This new criminal justice landscape was born from the intersection of two historical trends. First came the technological advancement that suddenly multiplied the number of cameras out in the world. As cameras became smaller and cheaper, more business owners could install them on their buildings, more city governments could stick them on light poles, more police departments could clip them to their uniforms, and more people could easily access them on their mobile phones.
New York City’s Civilian Complaint Review Board, which handles accusations of police misconduct, reported that it found more false police statements in 2014 than in the previous four years combined, largely because of an increase in video footage. Prosecutors, defense attorneys, and police officers from around the country told BuzzFeed News that they’d seen a surge within the last few years in how often criminal cases hinge on video evidence. According to the Washington Post’s database of police shootings, the number of them caught on video increased from 142 in 2015 to 231 in 2016.
“We’re seeing an explosion of video in public places coming to us from many different sources,” said San Francisco District Attorney George Gascón, who previously served as the city’s police chief. “We’re seeing things today that we would not have seen 10 years ago, and I think that’s very healthy. If you were looking at a graph of a curve, you’d see gradual increase, and then all of a sudden it’s like a pogo stick within the last two or three years, post-Ferguson.”
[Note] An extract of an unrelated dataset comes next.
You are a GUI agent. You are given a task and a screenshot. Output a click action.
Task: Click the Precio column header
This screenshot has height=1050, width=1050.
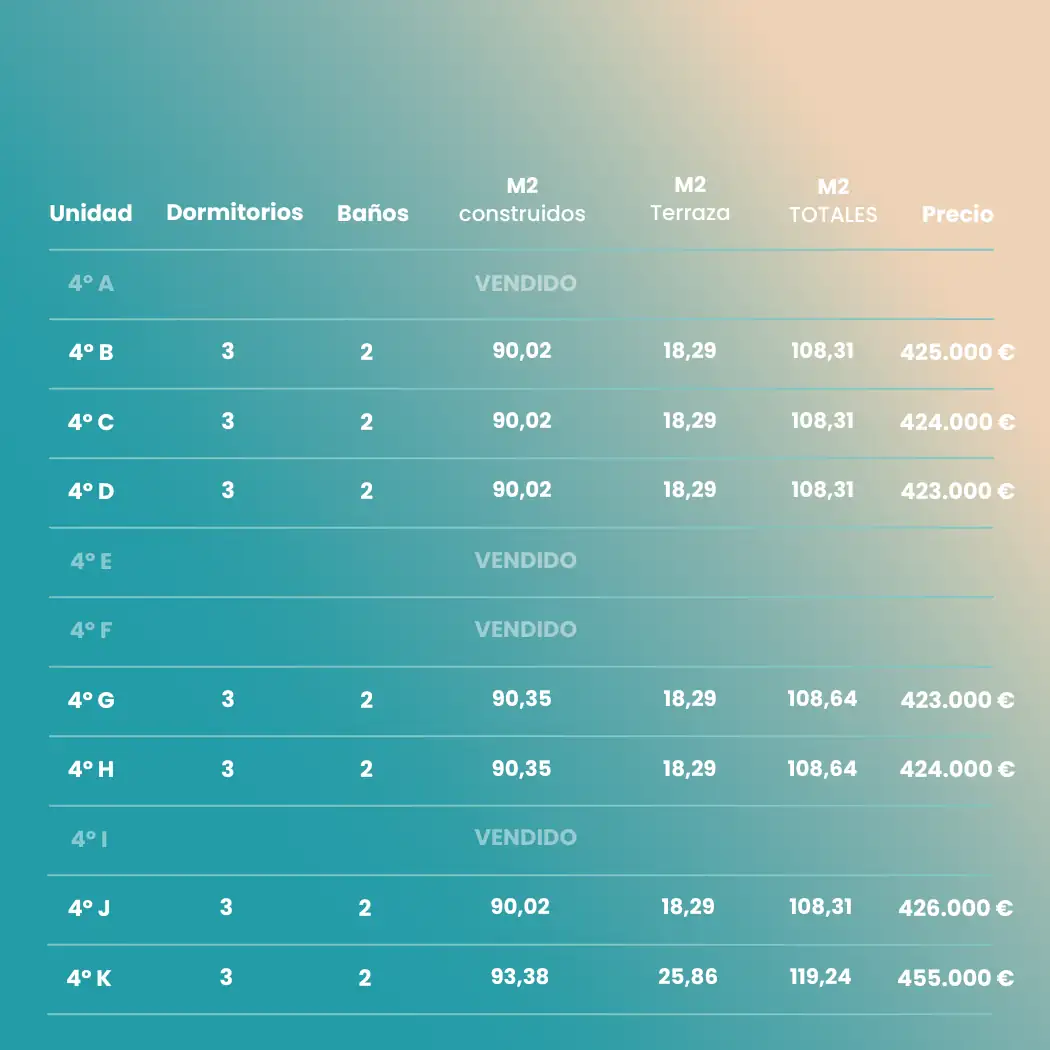(957, 214)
Colliding with this new technological reality was a new civil rights movement sparked by two deaths that were not caught on camera. The details of what happened in the moments before George Zimmerman killed Trayvon Martin in Sanford, Florida, in 2012 and officer Darren Wilson killed Michael Brown in Ferguson, Missouri, in 2014 have been — and probably will always be — heavily debated. In both cases, the shooters were not convicted of any crime, fueling further protests declaring that “black lives matter.”
“You’re seeing people pull out their video cameras much more often when they see a police interaction in the street,” Gascón said. “It’s a new era for us.”
Every few months since the Ferguson uprising, new videos emerge showing police officers killing black men, producing a string of national news headlines — Walter Scott in North Charleston, Tamir Rice in Cleveland, Laquan McDonald in Chicago, John Crawford in Beavercreek, Sam DuBose in Cincinnati, Mario Woods in San Francisco, Alton Sterling in Baton Rouge, and others. In many of these cases, the videos directly contradicted the police version of events. From 2005 to 2014, an average of six officers a year were charged with murder or manslaughter, according to a study by Bowling Green University professor Philip Stinson. In 2015, prosecutors filed those charges against 18 officers; more than half of them had been filmed in the act.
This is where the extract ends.